Go Remote is aimed at providing channel partners with end-to-end solutions for their customers via a series of blogs, videos, webinars, collateral, and what the company calls the definitive guide of solutions and suppliers for going remote, Eldh said.

The Go Remote campaign also includes a full-day virtual summit scheduled for June 4, he said. "We're going to be giving keynotes from different partners and suppliers, and different discussions about different technologies to make the transition to work from home," he said.

ScanSource is also monitoring solution providers' financial health, and looking at how to support them, Eldh said

Given that most solution providers are small and midsize businesses that struggled to understand how to access government financial programs to help mitigate issues from the pandemic, ScanSource in March built a partner resource guide to help them navigate those programs, he said

The distributor this month is starting a program to help channel partners look at how they can come out of the pandemic healthier and stronger than before, Eldh said. The program will last 60 to 90 days, and will be extended if needed, he said.

"We are kicking off what we call a channel recovery program, which is going to be a multiweek program to help them understand how to navigate the current environment and also how to take advantage of sales, marketing and potential financial programs," he said.

Supply chains have recently started improving, Eldh said.
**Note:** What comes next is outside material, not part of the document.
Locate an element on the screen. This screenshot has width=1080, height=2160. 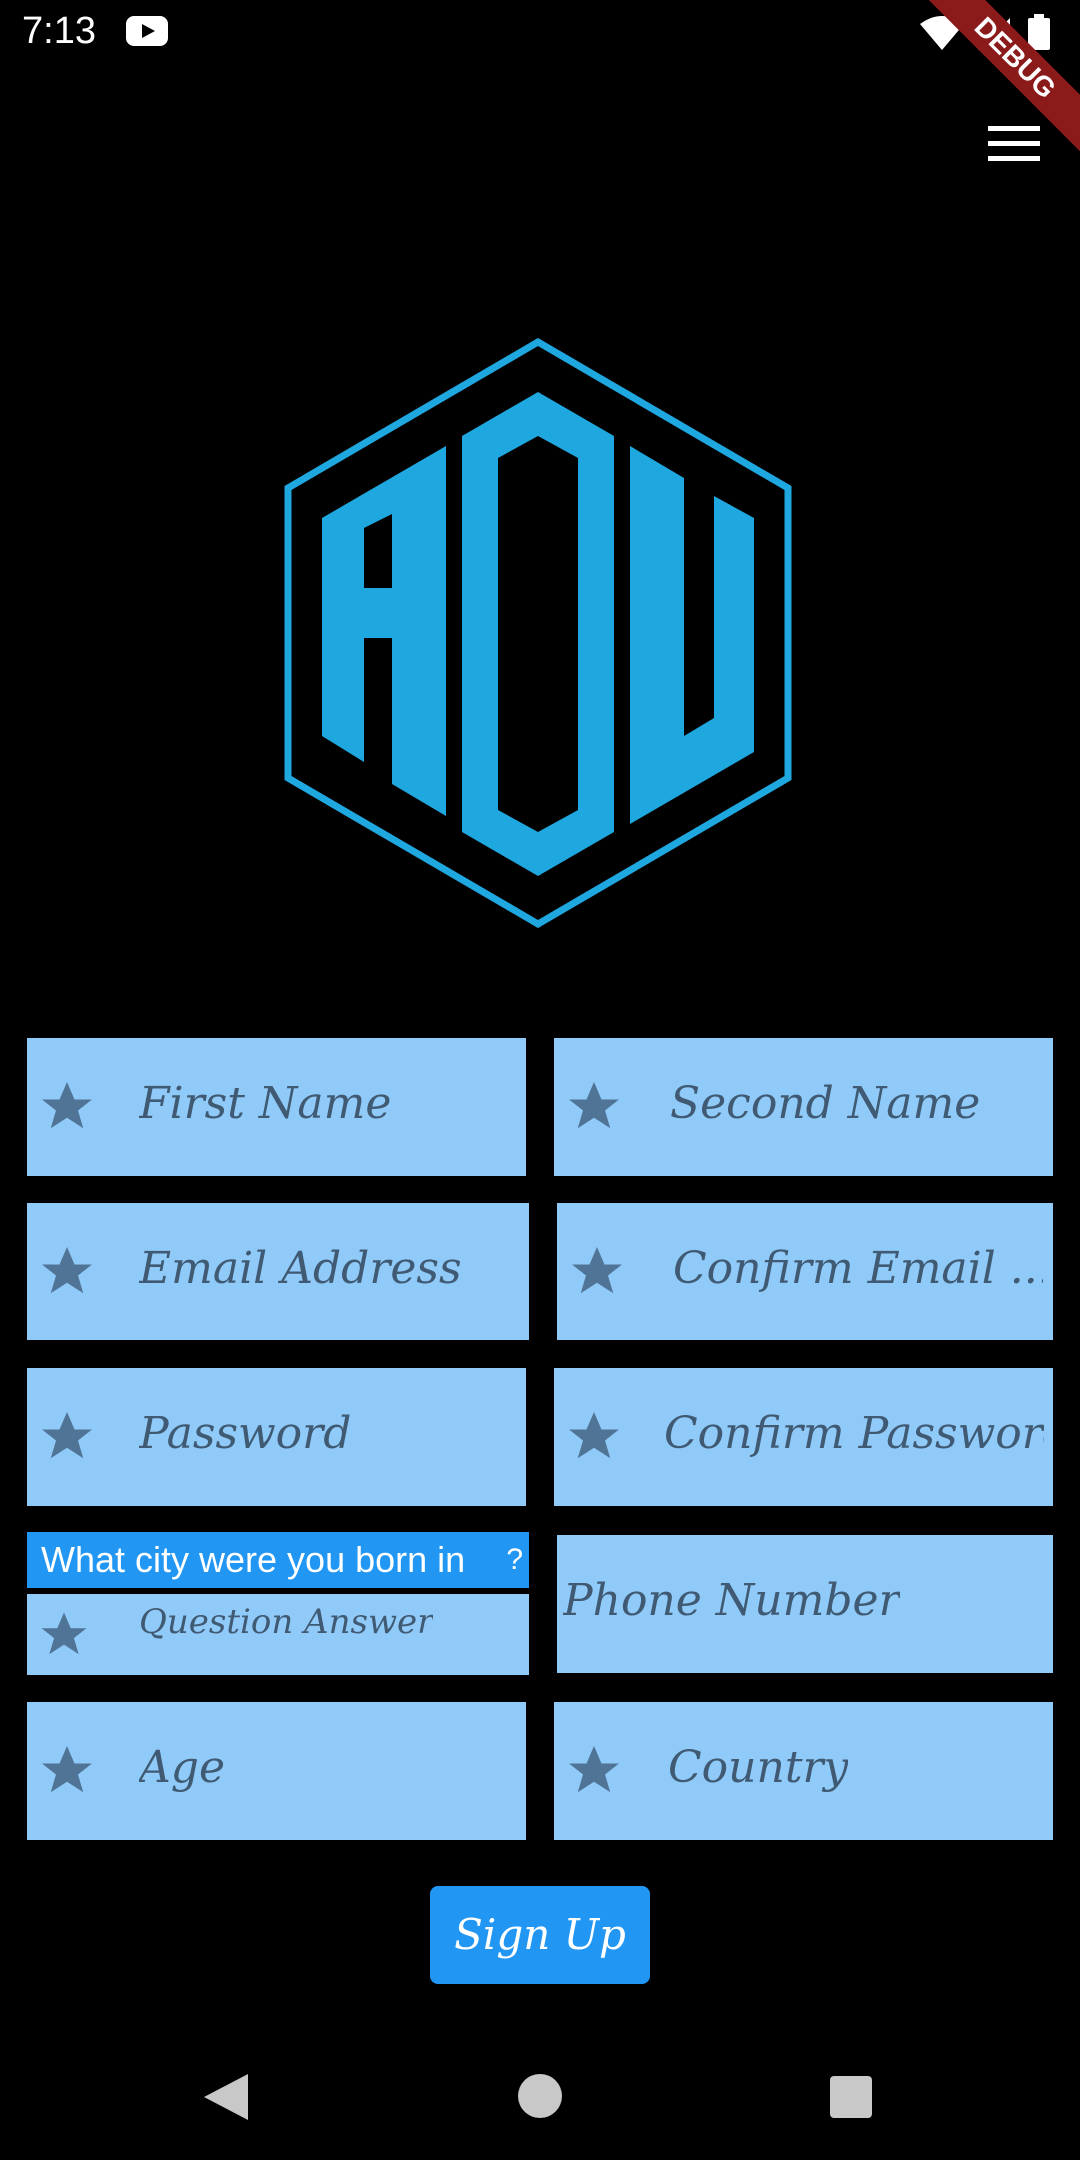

At the start of the pandemic, he said ScanSource was seeing supply chain delays of three to four weeks, but that has recently shrunk to one to two weeks.

"Manufacturing facilities in Asia, and in particular China, are starting to come back online, and product is flowing to us much more consistently than in the early days," he said.

In the meantime, Eldh said, ScanSource is still iimplementing One ScanSource, a program to knock down the walls between the sales efforts of its various product groups to improve cross-selling of products to solution providers and to drive more intimacy in relationships with those partners and drive more consistent growth.

"There were walls that we had between technology segments," he said. "But now, our teams can sell across different technologies so that they can better solve their customer issues with solutions."

Looking forward, ScanSource is not providing guidance for its fourth fiscal quarter 2020, said Gerry Lyons, ScanSource's chief financial officer.

However, Lyons said, sales in April 2020 were 22 percent lower than sales in April 2019 and both total sales and earnings per share in the fourth fiscal quarter 2020 will be below those of the third fiscal quarter 2020.

For its third fiscal quarter 2020, which ended March 31, ScanSource reported GAAP revenue of $872.5 million, down 2 percent over the $893.4 million the distributor reported for its third fiscal quarter of 2019.

This includes barcode, networking and security revenue of $583.6 million, down 2.2 percent over last year, and communications and services revenue of $288.8 million, down 2.6 percent.

U.S. and Canada sales dipped 0.3 percent over last year to $670.2 million, while international sales fell 8.5 percent to $202.1 million.

On a non-GAAP basis, ScanSource reported revenue of $744.6 million, down 1 percent from the $752.8 million the company reported for the same period last year. Non-GAAP revenue excludes the foreign currency translation and revenue from certain parts of the company it is selling as well as revenue from acquisitions.

Net income on a GAAP basis for the quarter was reported as $1.7 million, or 7 cents per share, down significantly from last year's $11.7 million, or 45 cents per share. On a non-GAAP basis, net income was $9.3 million, or 37 cents per share, down year over year from $20.6 million, or 80 cents per share.